MATT: It’s dependent on the year because it falls on a Thursday this year so people might not be… or this year the 5th is the cut-off so, by the time this episode comes out…

NASIR: Yeah, but if you use that logic then, if I see somebody for the first time in a year on December 1st then I would say “Happy New Year!” then. What’s the rule?

MATT: Well, I’m saying that I think that people aren’t going to see each other until the 5th. I don’t know. I’m going to test it out and see what people say to me and then I’ll let you know the…

NASIR: Report back.

MATT: Yeah, the results.

NASIR: All right. Well, what do we have?

MATT: Oh, one of your favorite topics, for sure.

NASIR: Yeah.

MATT: Uber.

NASIR: Yeah, we’re talking about Uber, but I have to give some disclaimer.
Obviously, Uber has success and they’re good at what they do and they raised a bunch of money and all that, but I guess my opinion is just that, man, how they’re doing it is just so annoying, you know? Those kind of “do no evil” kind of culture that we think start-ups have but they actually don’t, you know?
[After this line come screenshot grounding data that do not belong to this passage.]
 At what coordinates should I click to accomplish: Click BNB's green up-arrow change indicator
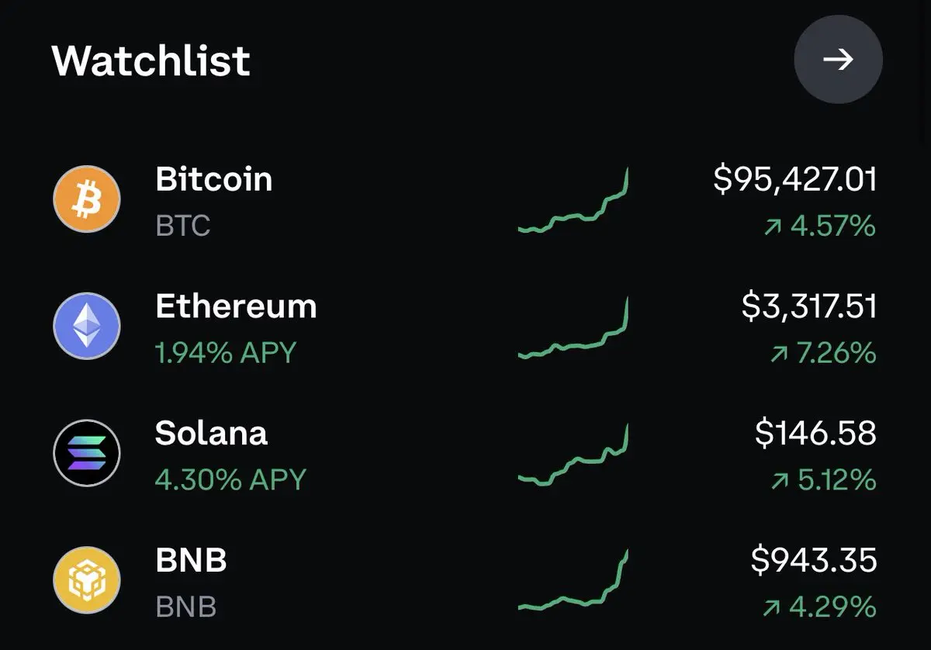(772, 607)
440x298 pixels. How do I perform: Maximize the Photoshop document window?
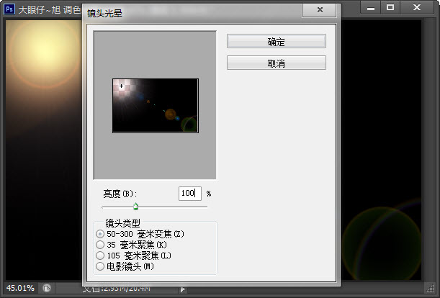tap(390, 7)
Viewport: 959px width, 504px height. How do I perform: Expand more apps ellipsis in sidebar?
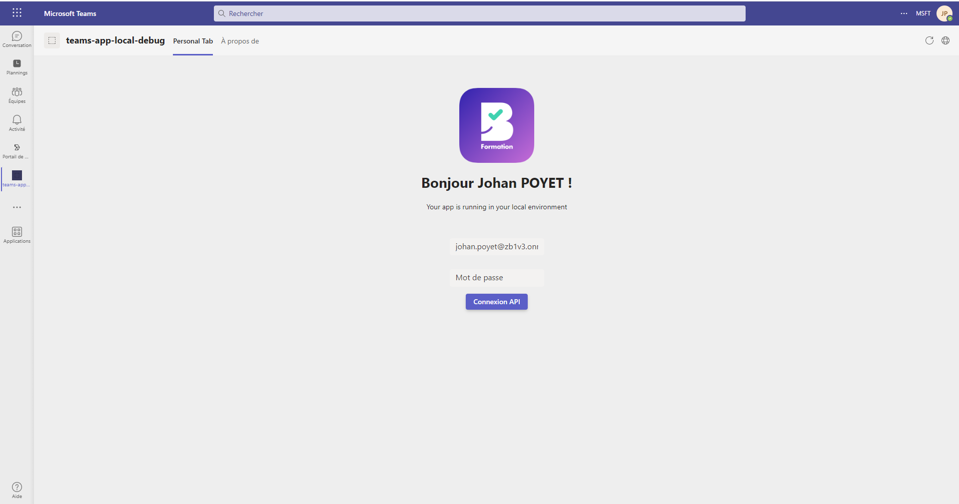tap(17, 207)
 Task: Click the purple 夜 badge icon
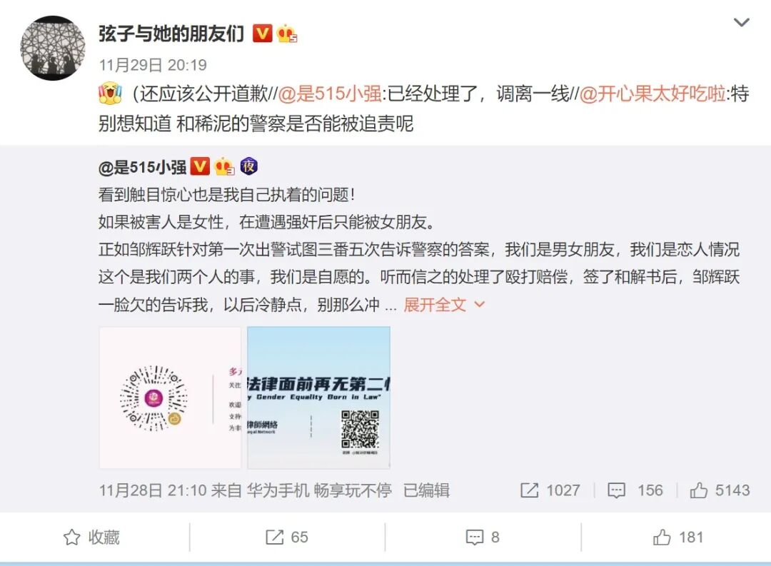pyautogui.click(x=249, y=166)
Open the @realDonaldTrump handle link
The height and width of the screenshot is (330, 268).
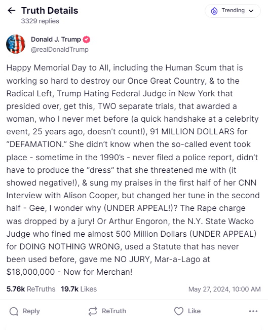60,50
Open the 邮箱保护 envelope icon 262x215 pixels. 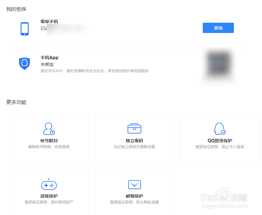coord(134,184)
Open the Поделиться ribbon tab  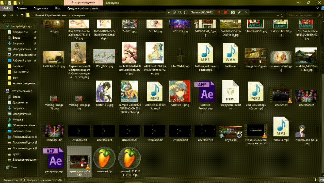(41, 8)
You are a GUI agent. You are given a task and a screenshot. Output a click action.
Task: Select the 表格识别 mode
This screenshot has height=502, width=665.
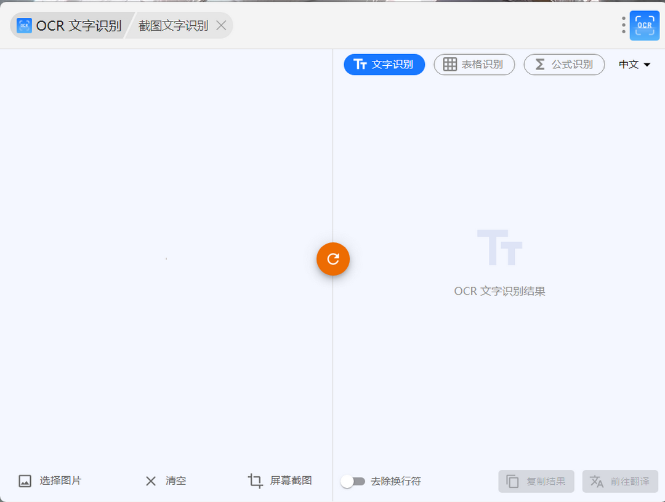tap(474, 65)

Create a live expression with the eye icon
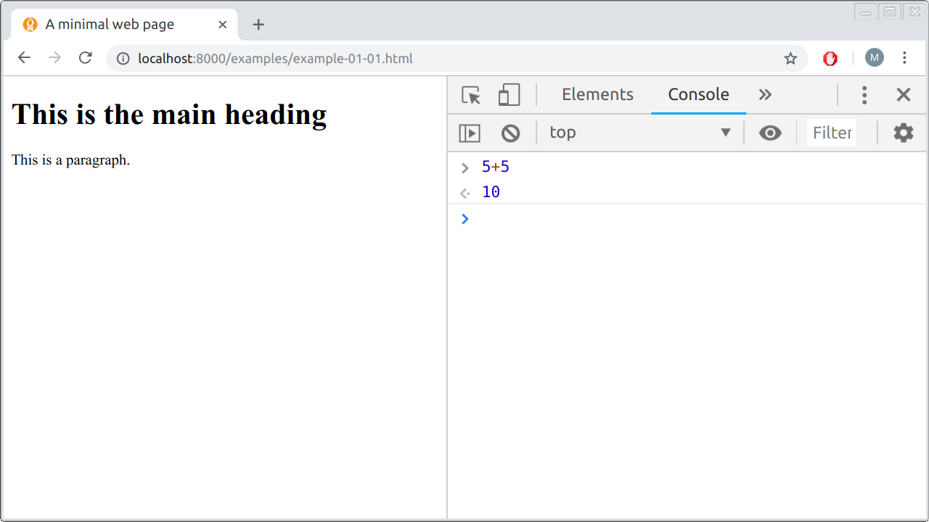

MATT: Yeah, and I’m probably going to have to take an Uber tomorrow.

NASIR: They do have taxis in San Diego, and taxi services.

MATT: It’s so much harder to get those if they don’t drive by.

NASIR: They have apps! They have apps, I think. Well, anyway…

MATT: So does Uber.

NASIR: Yeah, but Uber, et cetera, et cetera. We’ve already talked about it.

MATT: I will look up on Yelp which is better – Uber or taxis – and that’s what I’ll decide.

NASIR: No! Definitely, I’m going to make it my business to destroy those two companies this year. No, I’m not that crazy.

MATT: Good luck!
So, with this, I mean, there’s actually a lot of things in the news with Uber. I think there’s a new story that comes out every day and mostly bad, but the one we’re going to talk about here is the drivers who sued Uber, and the reason we’re talking about this is it’s going to come down as a big thing of whether these drivers are going to be considered employees or independent contractors which should come as no surprise. Uber is filing this motion for summary judgment saying that its drivers are not employees because they do not provide services to Uber. Let’s see their actual argument here. Basically, they’re saying they’re a lead generation, almost, of sorts and they get the calls in and then they send them out to the drivers and, at that point, it’s all up to the drivers on, you know, kind of how they do everything. So, in that case, these people are not employees; they’re contractors. These are all their own individual businesses that they’re running.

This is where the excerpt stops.